Putin's face at this point had relinquished the initial smile. He knew The Donald was serious. Ever the attentive listener, Putin knew to let the American continue.
"So, here's my bottom line Vlad," said the soon-to-be ex-president, proffering a portfolio of bank accounts. "Let me seek asylum in your wonderful country, become a Russian citizen, and if you secure my assets with Russian gold I am only too willing to invest in that fabulous Black Sea area."
And that was it. Air Force One was left idling on the Helsinki airport runway while Donald J Trump, formerly US president, was given a spare seat on President Putin's aircraft on their way back to Moscow.
The US government and news media are still trying to formulate a response to the tumultuous recent events. There is a perplexing torpor about what this means. It's a constitutional crisis like never before in the nation's 242 years of existence.
The sensational scandal can't be easily spun as "agent Trump going AWOL". Many of his ordinary American supporters are even holding street parties congratulating the former president for "flipping the system" in the most audacious way imaginable.

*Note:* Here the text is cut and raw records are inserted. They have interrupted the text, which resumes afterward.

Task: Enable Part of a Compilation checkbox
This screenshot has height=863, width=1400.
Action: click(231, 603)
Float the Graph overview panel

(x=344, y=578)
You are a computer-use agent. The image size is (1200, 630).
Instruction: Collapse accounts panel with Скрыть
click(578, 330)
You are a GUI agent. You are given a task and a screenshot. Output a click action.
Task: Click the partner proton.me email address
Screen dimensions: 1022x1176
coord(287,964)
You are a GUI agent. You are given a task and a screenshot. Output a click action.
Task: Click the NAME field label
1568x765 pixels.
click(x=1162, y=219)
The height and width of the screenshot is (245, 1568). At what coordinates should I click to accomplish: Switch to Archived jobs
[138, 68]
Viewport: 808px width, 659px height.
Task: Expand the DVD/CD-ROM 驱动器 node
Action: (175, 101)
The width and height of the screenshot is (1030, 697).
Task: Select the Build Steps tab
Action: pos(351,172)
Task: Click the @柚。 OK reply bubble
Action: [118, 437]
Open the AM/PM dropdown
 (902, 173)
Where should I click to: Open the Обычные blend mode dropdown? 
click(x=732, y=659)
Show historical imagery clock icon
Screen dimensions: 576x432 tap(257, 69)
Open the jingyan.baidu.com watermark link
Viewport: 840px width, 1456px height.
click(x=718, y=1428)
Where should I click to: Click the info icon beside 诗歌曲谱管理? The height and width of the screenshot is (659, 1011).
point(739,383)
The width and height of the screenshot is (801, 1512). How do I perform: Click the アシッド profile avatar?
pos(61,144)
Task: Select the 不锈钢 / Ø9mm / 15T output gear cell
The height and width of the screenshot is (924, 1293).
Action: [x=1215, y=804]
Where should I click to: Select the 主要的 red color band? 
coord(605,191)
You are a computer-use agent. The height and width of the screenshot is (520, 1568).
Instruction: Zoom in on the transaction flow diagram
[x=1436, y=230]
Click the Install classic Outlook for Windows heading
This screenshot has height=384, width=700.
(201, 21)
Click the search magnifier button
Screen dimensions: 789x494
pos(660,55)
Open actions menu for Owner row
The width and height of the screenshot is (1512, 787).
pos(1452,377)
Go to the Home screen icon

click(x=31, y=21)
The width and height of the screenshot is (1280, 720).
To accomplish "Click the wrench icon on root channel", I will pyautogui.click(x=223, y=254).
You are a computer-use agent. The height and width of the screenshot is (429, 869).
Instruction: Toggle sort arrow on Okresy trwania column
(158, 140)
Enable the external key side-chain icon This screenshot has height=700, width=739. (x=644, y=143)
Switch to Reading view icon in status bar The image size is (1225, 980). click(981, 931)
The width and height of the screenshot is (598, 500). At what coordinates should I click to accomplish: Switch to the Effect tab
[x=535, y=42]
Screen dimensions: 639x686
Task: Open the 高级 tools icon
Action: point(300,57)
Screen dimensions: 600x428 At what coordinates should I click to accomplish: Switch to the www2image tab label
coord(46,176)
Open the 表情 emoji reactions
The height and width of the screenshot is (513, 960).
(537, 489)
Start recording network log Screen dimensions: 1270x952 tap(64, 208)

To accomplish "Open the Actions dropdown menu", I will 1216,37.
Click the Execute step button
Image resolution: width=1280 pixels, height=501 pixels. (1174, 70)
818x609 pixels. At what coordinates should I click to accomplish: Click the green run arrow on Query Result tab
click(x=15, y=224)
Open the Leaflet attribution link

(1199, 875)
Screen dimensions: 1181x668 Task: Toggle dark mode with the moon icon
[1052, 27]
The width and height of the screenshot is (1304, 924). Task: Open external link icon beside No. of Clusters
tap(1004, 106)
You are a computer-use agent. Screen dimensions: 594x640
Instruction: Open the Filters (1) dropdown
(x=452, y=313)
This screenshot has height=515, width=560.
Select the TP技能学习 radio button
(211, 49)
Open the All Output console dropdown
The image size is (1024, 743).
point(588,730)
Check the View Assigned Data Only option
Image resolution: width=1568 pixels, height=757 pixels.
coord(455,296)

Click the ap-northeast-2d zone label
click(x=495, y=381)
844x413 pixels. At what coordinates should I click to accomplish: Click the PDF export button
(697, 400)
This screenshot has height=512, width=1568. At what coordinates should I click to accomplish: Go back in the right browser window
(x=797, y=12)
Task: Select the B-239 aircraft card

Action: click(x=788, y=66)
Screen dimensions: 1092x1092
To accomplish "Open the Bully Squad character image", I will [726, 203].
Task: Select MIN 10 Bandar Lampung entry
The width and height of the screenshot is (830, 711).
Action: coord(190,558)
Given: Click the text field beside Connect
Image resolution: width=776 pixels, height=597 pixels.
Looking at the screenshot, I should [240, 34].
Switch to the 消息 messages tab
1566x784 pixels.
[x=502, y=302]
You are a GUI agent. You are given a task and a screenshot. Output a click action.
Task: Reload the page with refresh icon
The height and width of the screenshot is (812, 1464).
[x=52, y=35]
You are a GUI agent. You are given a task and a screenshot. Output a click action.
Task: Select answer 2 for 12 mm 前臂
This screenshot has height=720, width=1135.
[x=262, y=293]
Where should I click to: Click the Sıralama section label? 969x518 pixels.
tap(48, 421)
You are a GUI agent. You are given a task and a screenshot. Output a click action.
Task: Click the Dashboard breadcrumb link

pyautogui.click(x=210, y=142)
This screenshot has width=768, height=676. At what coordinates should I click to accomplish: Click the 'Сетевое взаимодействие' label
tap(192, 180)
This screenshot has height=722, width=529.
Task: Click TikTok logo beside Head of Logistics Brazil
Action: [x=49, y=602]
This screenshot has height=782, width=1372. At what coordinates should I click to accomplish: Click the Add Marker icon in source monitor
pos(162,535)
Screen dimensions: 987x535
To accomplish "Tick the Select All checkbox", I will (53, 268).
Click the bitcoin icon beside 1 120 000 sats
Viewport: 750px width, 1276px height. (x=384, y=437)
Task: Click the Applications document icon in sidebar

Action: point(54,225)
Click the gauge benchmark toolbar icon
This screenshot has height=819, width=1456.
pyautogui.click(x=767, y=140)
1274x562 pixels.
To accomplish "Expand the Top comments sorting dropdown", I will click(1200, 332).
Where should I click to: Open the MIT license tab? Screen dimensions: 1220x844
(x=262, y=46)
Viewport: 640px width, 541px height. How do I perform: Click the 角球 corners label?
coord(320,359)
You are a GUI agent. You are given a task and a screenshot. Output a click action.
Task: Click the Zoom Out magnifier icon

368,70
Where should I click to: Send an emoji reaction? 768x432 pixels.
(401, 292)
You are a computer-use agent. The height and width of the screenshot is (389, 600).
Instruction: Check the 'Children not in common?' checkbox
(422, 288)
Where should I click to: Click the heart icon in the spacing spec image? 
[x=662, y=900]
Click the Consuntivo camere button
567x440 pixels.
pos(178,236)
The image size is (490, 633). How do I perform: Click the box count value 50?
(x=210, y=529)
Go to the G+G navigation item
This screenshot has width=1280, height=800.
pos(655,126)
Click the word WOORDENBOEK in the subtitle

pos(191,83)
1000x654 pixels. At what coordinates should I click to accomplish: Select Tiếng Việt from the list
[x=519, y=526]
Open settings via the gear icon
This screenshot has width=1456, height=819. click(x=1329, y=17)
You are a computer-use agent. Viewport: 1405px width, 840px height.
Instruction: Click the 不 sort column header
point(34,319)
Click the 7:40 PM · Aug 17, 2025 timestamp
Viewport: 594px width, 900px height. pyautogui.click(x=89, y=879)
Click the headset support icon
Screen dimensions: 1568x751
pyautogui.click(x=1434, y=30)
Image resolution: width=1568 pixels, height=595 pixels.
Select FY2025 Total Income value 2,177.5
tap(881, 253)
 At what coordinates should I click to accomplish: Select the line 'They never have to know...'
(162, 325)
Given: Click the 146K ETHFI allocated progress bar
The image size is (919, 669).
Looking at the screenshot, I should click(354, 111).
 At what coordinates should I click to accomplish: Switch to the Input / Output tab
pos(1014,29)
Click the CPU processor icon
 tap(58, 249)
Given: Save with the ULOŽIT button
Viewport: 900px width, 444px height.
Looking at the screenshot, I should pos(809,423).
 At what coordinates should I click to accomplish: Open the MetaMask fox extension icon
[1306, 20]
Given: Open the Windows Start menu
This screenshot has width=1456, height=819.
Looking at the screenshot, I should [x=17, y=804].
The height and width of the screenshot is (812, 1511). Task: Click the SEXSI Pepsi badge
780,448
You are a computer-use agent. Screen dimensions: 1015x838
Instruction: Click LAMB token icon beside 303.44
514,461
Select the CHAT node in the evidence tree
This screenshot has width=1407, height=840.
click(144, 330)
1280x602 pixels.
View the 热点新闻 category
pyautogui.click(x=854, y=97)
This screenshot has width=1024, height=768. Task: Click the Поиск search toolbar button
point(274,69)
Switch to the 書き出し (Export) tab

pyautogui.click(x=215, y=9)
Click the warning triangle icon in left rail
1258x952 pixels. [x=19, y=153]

Perhaps surprisingly, people in the US and around the world are not jumping to the seemingly obvious conclusion of Trump being a Russian renegade. Many are contending a more subversive thought: is this how bad American politics have become that even an American president wants out of it? Not only that, but the place he feels most secure in is Russia -- the supposed rogue nation that Western news media never stopped slandering.
Latest unconfirmed reports out of Russia say that The Donald has been joined by his wife Melania and son Barron. Their Black Sea condominium has a magnificent view of Crimea. As for the neighbors? Edward Snowden has popped in a few times already.